Refactor C# code with the Roslyn Syntax API
Last year, I gave a talk (link) at .NET Conf about how my teammates and I automated the migration of 200 applications to .NET Core. At the core of our strategy were a handful of LINQPad scripts that leveraged Roslyn to refactor C# code.
Some in attendance were curious about the specifics this refactoring, e.g. what APIs we used, how to get started writing a refactoring script. This post is my belated answer to those questions!
This post is not an attempt to exhaustively document the Roslyn APIs. It will attempt to do the opposite. Roslyn has a reputation for being complex and difficult because it has such a wide API surface area. The goal of this post is to share the minimum set of APIs that will provide a basis for writing a practical refactoring script of your own.
What is Roslyn?
Roslyn is the friendly name of the C# compiler (named after Roslyn, Washington). In addition to the typical duties of a compiler, the Roslyn compiler has an API surface for consumers to directly interact with. For example, a consumer can use the Syntax API to parse C#/F#/VB code into the syntrax tree representation that the compiler uses during compilation.

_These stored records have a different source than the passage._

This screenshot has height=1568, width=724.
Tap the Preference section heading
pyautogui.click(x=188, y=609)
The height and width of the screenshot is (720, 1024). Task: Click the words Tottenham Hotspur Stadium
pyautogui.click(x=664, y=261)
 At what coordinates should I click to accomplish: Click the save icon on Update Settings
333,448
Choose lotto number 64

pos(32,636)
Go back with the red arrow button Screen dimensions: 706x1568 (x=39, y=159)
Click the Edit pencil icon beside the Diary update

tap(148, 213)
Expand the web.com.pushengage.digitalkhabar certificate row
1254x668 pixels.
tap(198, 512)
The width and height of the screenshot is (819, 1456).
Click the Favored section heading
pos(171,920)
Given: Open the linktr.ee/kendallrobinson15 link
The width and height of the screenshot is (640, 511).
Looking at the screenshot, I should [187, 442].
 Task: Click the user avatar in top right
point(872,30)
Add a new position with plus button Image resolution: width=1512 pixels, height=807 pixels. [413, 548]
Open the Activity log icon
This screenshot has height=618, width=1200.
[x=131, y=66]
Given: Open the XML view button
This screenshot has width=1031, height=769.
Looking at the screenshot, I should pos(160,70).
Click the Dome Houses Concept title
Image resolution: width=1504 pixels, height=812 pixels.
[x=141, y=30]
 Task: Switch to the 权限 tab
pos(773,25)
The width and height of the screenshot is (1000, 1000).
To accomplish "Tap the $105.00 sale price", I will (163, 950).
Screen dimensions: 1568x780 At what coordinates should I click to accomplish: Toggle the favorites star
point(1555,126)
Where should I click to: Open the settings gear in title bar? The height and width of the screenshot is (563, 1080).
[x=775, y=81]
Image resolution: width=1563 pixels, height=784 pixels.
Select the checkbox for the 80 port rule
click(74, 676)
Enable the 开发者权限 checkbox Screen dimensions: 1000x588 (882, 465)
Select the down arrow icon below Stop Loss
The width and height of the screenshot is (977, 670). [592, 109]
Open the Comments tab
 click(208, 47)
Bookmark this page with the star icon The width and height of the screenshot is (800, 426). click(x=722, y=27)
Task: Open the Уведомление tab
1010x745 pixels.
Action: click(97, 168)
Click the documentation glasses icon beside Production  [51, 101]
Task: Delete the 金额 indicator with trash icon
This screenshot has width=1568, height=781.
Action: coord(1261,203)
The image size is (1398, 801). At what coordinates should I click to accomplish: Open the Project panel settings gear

Released in 2011 and open-sourced in 2014, Roslyn (and its consumer APIs) has received a lot of attention from the .NET team. It is incredibly powerful and a delight to use.
Setup
NOTE: Roslyn has two API surfaces for examining and modifying code: the Syntax API and the Semantic API. The examples in this blog post will all use the Syntax API because I only use the Syntax API, since I have found it is (1) always simpler to setup (2) usually powerful enough for the task at hand.
Step 0: Determine your scripting environment
An underrated developer skill is the ability to setup up a minimum environment for any task. Given the complexity of the API and the “use once” nature of refactoring scripts, you will need an environment that you can quickly iterate within.
My first choice for a scripting is always LINQPad because its debugger is a pure delight (aside: your first time using .Dump()
will forever ruin your contentment with Visual Studio’s Watch
tab). LINQPad’s main drawback its only tenous support for non-Windows machines.
My second choice (or first choice if I need unit tests), is to set up a bare-bones .NET 5 console project using the Visual Studio template.
Step 1: Install “Roslyn”
Install the NuGet package Microsoft.CodeAnalysis.
Step 2: Drop in methods for I/O
At the beginning of your script, you’ll need to create a syntax tree from a file. At the end, you’ll need to write your transformed syntax tree back to that file.
var content = File.ReadAllText(pathToMyCSharpFile);
var editor = CreateEditor(content);
// ... make changes using editor ...
var changedRoot = editor.GetChangedRoot();
var updatedContent = this.FormatChanges(changedRoot);
File.WriteAllText(pathToMyCSharpFile);
Here are the exact implementations we use:
// string -> syntax tree
private SyntaxEditor CreateEditor(string content)
{
var syntaxRoot = SyntaxFactory.ParseCompilationUnit(content);
return new SyntaxEditor(syntaxRoot, new AdhocWorkspace());
}
// syntax tree -> string
private string FormatChanges(SyntaxNode node)
{
var workspace = new AdhocWorkspace();
var options = workspace.Options
// change these values to fit your environment / preferences
.WithChangedOption(FormattingOptions.UseTabs, LanguageNames.CSharp, value: true)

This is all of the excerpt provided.